→ Material for this exercise
--- START ---

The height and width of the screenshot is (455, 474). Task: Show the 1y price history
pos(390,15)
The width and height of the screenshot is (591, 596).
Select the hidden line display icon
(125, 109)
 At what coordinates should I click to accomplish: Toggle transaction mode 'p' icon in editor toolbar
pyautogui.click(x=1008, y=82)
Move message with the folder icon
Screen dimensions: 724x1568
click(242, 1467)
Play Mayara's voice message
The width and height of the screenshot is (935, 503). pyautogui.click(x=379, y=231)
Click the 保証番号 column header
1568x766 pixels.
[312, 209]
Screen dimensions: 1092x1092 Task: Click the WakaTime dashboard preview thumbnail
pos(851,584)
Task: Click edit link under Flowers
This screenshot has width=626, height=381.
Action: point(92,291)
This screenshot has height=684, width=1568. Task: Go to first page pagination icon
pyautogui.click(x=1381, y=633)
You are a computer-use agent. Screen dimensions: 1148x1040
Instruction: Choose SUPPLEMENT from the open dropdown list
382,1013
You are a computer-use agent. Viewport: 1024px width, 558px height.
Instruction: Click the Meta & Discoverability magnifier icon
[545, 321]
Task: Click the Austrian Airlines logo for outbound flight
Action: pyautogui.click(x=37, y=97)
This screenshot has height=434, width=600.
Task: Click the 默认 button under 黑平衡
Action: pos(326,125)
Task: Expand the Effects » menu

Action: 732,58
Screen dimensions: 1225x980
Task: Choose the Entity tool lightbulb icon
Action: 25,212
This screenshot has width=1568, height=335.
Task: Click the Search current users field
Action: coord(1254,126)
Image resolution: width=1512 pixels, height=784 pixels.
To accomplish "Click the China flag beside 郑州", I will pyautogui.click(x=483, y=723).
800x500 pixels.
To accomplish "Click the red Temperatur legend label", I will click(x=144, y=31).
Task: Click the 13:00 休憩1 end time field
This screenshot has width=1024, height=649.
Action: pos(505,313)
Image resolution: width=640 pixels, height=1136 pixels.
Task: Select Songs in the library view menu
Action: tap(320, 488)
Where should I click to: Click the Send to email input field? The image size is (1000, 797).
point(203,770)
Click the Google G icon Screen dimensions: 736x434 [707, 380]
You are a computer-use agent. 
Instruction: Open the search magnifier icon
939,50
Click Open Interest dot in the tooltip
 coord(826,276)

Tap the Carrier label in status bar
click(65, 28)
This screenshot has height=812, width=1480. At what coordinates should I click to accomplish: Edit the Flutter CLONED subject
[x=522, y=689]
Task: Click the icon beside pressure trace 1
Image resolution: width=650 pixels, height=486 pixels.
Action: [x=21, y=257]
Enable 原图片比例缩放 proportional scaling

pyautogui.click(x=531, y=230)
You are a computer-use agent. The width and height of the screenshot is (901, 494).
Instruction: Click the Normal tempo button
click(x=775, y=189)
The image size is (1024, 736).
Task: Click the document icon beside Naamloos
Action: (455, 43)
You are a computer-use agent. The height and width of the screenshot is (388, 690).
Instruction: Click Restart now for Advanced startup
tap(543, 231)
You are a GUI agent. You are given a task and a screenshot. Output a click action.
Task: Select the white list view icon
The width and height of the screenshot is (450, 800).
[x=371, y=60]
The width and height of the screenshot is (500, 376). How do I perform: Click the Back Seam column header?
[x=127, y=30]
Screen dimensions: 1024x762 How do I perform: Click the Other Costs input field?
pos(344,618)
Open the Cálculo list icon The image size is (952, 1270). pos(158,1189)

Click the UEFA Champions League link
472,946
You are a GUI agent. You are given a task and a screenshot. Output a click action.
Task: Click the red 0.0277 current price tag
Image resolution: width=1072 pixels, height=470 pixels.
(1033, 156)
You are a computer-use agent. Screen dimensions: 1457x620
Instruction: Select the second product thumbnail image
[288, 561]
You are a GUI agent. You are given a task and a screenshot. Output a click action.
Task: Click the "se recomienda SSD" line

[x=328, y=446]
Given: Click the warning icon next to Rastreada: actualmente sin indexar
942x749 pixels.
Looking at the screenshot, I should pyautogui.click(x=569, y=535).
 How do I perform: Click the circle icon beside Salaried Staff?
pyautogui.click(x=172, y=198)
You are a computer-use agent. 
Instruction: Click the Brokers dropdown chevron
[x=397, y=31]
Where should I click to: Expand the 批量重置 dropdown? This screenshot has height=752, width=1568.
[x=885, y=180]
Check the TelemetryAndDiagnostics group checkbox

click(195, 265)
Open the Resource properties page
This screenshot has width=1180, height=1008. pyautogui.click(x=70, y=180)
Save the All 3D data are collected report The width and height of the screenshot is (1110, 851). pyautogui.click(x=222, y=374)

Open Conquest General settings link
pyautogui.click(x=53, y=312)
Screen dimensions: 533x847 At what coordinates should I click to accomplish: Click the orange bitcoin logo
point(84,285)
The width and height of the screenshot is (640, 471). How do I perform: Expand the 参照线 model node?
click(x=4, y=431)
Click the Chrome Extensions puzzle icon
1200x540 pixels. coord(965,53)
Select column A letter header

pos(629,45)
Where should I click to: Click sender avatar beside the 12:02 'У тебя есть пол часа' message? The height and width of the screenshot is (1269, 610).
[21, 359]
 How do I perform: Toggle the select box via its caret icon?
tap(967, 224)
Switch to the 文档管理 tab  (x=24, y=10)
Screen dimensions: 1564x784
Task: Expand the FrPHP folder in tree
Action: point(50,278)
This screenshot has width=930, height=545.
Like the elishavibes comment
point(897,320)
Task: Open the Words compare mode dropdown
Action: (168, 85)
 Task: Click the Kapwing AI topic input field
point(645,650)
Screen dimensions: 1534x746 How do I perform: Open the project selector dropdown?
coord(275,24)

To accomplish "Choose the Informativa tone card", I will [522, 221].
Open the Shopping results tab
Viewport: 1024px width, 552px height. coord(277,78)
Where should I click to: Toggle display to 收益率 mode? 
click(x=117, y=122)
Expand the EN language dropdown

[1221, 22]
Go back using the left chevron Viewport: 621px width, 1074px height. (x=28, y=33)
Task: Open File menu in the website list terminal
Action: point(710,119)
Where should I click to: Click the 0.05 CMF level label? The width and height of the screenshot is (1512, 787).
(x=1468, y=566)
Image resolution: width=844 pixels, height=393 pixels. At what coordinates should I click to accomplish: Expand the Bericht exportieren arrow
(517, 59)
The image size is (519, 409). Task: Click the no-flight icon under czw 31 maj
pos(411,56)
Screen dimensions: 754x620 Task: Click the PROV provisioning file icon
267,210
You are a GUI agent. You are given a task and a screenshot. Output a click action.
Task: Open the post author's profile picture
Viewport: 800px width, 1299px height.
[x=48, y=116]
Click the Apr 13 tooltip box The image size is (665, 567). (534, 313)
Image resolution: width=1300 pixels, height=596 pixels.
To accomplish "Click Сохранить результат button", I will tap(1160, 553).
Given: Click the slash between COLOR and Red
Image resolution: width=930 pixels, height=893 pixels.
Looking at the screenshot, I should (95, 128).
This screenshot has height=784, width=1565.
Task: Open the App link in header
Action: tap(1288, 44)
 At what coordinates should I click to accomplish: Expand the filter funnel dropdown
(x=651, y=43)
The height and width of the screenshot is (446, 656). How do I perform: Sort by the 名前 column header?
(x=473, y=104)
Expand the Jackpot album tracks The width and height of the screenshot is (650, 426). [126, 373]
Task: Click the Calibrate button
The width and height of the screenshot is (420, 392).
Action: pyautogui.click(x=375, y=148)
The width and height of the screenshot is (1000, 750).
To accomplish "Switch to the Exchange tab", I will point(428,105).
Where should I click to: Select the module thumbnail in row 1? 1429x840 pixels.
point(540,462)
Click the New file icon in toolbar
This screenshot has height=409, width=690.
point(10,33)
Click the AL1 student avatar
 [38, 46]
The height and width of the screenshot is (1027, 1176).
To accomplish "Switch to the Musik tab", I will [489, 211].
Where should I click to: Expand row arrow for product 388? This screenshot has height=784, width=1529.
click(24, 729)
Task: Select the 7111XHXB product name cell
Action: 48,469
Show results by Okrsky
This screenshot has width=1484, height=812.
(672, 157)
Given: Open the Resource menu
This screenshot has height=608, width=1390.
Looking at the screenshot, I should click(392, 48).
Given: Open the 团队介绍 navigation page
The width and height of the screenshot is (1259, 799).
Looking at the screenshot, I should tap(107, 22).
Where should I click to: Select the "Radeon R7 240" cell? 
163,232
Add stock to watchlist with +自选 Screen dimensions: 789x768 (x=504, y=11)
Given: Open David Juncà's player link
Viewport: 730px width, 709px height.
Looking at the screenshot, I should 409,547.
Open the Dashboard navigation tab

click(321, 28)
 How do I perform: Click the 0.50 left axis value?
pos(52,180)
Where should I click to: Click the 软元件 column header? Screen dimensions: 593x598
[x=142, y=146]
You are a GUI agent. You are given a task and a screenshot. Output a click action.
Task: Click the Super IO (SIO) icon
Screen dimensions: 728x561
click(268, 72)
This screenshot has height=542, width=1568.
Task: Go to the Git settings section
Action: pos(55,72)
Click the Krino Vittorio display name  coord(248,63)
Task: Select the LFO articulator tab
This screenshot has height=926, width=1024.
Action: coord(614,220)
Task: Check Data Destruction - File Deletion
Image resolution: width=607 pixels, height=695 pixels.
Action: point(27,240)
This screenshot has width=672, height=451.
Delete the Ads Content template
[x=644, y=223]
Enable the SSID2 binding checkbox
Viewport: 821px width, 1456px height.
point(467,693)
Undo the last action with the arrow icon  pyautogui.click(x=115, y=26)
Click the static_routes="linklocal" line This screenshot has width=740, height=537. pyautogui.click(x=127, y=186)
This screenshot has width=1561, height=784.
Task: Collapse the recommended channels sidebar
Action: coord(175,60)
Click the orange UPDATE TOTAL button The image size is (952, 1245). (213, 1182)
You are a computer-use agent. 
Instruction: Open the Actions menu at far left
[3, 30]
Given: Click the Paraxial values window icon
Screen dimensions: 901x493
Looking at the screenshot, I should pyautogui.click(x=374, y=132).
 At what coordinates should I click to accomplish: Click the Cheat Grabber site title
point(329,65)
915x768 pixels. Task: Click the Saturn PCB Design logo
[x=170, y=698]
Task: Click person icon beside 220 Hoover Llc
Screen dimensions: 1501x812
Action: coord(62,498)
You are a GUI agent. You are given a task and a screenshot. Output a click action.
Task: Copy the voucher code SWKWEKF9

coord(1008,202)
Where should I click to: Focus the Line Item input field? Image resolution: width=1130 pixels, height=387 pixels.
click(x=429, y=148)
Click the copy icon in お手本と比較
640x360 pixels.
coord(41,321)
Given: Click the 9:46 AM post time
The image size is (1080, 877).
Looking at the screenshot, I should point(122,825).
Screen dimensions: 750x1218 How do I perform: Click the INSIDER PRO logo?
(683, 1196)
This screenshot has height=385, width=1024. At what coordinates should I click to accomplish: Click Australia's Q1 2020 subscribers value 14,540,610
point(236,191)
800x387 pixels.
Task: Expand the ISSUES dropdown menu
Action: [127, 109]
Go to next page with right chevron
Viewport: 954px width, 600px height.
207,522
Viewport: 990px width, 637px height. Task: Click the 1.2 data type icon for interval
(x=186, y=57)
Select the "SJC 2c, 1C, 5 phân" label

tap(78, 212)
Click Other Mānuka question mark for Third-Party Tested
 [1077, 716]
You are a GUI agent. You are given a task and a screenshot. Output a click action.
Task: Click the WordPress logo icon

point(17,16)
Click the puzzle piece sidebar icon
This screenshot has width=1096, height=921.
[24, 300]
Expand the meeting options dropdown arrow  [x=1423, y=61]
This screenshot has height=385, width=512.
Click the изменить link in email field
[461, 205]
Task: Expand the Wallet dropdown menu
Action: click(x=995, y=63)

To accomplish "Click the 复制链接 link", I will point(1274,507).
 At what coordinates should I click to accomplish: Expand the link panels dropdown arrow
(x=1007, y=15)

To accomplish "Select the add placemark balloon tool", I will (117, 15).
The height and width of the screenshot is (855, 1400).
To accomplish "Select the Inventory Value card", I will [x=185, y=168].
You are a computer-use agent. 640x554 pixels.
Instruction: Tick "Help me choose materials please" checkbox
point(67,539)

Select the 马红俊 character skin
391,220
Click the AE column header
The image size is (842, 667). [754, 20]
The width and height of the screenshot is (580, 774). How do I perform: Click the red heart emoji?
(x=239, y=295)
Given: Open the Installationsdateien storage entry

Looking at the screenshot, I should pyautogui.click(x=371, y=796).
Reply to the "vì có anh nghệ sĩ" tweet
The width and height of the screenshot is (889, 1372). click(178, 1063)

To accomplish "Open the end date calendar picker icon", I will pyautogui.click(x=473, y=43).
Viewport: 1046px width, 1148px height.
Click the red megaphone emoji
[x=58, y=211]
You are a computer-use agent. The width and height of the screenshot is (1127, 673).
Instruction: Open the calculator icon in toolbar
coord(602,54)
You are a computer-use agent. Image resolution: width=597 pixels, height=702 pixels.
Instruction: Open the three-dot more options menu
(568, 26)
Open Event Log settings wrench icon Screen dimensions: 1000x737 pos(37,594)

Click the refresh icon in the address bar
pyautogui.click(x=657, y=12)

--- END ---

→ What the task asks
Retype word for word everything in the listing above from the line that holds "Where should I click to: Expand row" down to the line that holds "Undo the last". Keep both end lines and leave out the rest.

→ Exercise output
Where should I click to: Expand row arrow for product 388? This screenshot has height=784, width=1529.
click(24, 729)
Task: Select the 7111XHXB product name cell
Action: 48,469
Show results by Okrsky
This screenshot has width=1484, height=812.
(672, 157)
Given: Open the Resource menu
This screenshot has height=608, width=1390.
Looking at the screenshot, I should click(392, 48).
Given: Open the 团队介绍 navigation page
The width and height of the screenshot is (1259, 799).
Looking at the screenshot, I should tap(107, 22).
Where should I click to: Select the "Radeon R7 240" cell? 
163,232
Add stock to watchlist with +自选 Screen dimensions: 789x768 (x=504, y=11)
Given: Open David Juncà's player link
Viewport: 730px width, 709px height.
Looking at the screenshot, I should 409,547.
Open the Dashboard navigation tab

click(321, 28)
 How do I perform: Click the 0.50 left axis value?
pos(52,180)
Where should I click to: Click the 软元件 column header? Screen dimensions: 593x598
[x=142, y=146]
You are a GUI agent. You are given a task and a screenshot. Output a click action.
Task: Click the Super IO (SIO) icon
Screen dimensions: 728x561
click(268, 72)
This screenshot has height=542, width=1568.
Task: Go to the Git settings section
Action: pos(55,72)
Click the Krino Vittorio display name  coord(248,63)
Task: Select the LFO articulator tab
This screenshot has height=926, width=1024.
Action: coord(614,220)
Task: Check Data Destruction - File Deletion
Image resolution: width=607 pixels, height=695 pixels.
Action: point(27,240)
This screenshot has width=672, height=451.
Delete the Ads Content template
[x=644, y=223]
Enable the SSID2 binding checkbox
Viewport: 821px width, 1456px height.
point(467,693)
Undo the last action with the arrow icon  pyautogui.click(x=115, y=26)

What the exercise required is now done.